▶ [Problem details] When you write out the material, keep every line exactly as it is.

▶ [Source material]
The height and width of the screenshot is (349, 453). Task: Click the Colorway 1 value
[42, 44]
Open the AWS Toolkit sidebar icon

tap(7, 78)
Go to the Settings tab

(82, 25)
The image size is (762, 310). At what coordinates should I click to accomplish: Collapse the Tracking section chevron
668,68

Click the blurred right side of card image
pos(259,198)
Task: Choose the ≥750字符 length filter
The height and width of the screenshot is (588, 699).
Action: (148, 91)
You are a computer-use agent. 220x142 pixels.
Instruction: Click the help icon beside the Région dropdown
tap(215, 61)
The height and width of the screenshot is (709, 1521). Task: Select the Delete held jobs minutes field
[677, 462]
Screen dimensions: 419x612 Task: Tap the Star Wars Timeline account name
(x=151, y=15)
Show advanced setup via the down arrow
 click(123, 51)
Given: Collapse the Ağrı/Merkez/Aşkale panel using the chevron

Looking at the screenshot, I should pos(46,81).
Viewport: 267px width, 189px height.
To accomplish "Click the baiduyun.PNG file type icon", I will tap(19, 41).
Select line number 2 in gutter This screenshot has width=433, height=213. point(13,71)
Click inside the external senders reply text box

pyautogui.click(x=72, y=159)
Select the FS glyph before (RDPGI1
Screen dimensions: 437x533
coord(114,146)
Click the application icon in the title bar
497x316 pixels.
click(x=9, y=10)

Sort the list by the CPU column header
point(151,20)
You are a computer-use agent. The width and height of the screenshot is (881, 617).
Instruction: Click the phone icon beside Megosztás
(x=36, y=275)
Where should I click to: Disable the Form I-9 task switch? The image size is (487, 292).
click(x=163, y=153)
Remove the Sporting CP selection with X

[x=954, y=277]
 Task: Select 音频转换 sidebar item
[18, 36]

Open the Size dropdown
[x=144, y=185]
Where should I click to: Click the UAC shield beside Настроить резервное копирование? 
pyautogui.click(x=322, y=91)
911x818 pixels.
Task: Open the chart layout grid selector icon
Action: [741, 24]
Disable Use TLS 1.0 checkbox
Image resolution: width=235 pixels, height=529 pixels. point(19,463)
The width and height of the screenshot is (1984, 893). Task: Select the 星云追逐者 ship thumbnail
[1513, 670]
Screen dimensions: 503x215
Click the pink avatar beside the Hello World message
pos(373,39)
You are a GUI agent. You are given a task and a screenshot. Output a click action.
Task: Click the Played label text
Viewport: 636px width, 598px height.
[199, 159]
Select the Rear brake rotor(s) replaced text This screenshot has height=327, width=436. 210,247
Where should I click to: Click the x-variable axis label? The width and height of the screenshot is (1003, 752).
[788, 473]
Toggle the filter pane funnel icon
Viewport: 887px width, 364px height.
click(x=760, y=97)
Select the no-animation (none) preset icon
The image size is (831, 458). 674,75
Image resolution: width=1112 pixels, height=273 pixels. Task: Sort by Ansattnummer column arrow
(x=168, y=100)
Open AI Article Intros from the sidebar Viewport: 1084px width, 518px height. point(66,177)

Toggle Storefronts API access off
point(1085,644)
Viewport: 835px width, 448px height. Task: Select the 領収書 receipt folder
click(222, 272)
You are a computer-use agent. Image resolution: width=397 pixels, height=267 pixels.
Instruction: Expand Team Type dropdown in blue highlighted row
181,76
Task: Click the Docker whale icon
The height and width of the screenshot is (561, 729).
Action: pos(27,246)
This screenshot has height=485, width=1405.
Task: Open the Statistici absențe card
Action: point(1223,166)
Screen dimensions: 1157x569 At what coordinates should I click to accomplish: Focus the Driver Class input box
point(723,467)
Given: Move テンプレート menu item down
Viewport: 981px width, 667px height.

▶ [Final answer]
The height and width of the screenshot is (349, 453). Task: Click the Colorway 1 value
[42, 44]
Open the AWS Toolkit sidebar icon

tap(7, 78)
Go to the Settings tab

(82, 25)
The image size is (762, 310). At what coordinates should I click to accomplish: Collapse the Tracking section chevron
668,68

Click the blurred right side of card image
pos(259,198)
Task: Choose the ≥750字符 length filter
The height and width of the screenshot is (588, 699).
Action: (148, 91)
You are a computer-use agent. 220x142 pixels.
Instruction: Click the help icon beside the Région dropdown
tap(215, 61)
The height and width of the screenshot is (709, 1521). Task: Select the Delete held jobs minutes field
[677, 462]
Screen dimensions: 419x612 Task: Tap the Star Wars Timeline account name
(x=151, y=15)
Show advanced setup via the down arrow
 click(123, 51)
Given: Collapse the Ağrı/Merkez/Aşkale panel using the chevron

Looking at the screenshot, I should pos(46,81).
Viewport: 267px width, 189px height.
To accomplish "Click the baiduyun.PNG file type icon", I will tap(19, 41).
Select line number 2 in gutter This screenshot has width=433, height=213. point(13,71)
Click inside the external senders reply text box

pyautogui.click(x=72, y=159)
Select the FS glyph before (RDPGI1
Screen dimensions: 437x533
coord(114,146)
Click the application icon in the title bar
497x316 pixels.
click(x=9, y=10)

Sort the list by the CPU column header
point(151,20)
You are a computer-use agent. The width and height of the screenshot is (881, 617).
Instruction: Click the phone icon beside Megosztás
(x=36, y=275)
Where should I click to: Disable the Form I-9 task switch? The image size is (487, 292).
click(x=163, y=153)
Remove the Sporting CP selection with X

[x=954, y=277]
 Task: Select 音频转换 sidebar item
[18, 36]

Open the Size dropdown
[x=144, y=185]
Where should I click to: Click the UAC shield beside Настроить резервное копирование? 
pyautogui.click(x=322, y=91)
911x818 pixels.
Task: Open the chart layout grid selector icon
Action: [741, 24]
Disable Use TLS 1.0 checkbox
Image resolution: width=235 pixels, height=529 pixels. point(19,463)
The width and height of the screenshot is (1984, 893). Task: Select the 星云追逐者 ship thumbnail
[1513, 670]
Screen dimensions: 503x215
Click the pink avatar beside the Hello World message
pos(373,39)
You are a GUI agent. You are given a task and a screenshot. Output a click action.
Task: Click the Played label text
Viewport: 636px width, 598px height.
[199, 159]
Select the Rear brake rotor(s) replaced text This screenshot has height=327, width=436. 210,247
Where should I click to: Click the x-variable axis label? The width and height of the screenshot is (1003, 752).
[788, 473]
Toggle the filter pane funnel icon
Viewport: 887px width, 364px height.
click(x=760, y=97)
Select the no-animation (none) preset icon
The image size is (831, 458). 674,75
Image resolution: width=1112 pixels, height=273 pixels. Task: Sort by Ansattnummer column arrow
(x=168, y=100)
Open AI Article Intros from the sidebar Viewport: 1084px width, 518px height. point(66,177)

Toggle Storefronts API access off
point(1085,644)
Viewport: 835px width, 448px height. Task: Select the 領収書 receipt folder
click(222, 272)
You are a computer-use agent. Image resolution: width=397 pixels, height=267 pixels.
Instruction: Expand Team Type dropdown in blue highlighted row
181,76
Task: Click the Docker whale icon
The height and width of the screenshot is (561, 729).
Action: pos(27,246)
This screenshot has height=485, width=1405.
Task: Open the Statistici absențe card
Action: point(1223,166)
Screen dimensions: 1157x569 At what coordinates should I click to accomplish: Focus the Driver Class input box
point(723,467)
Given: Move テンプレート menu item down
Viewport: 981px width, 667px height.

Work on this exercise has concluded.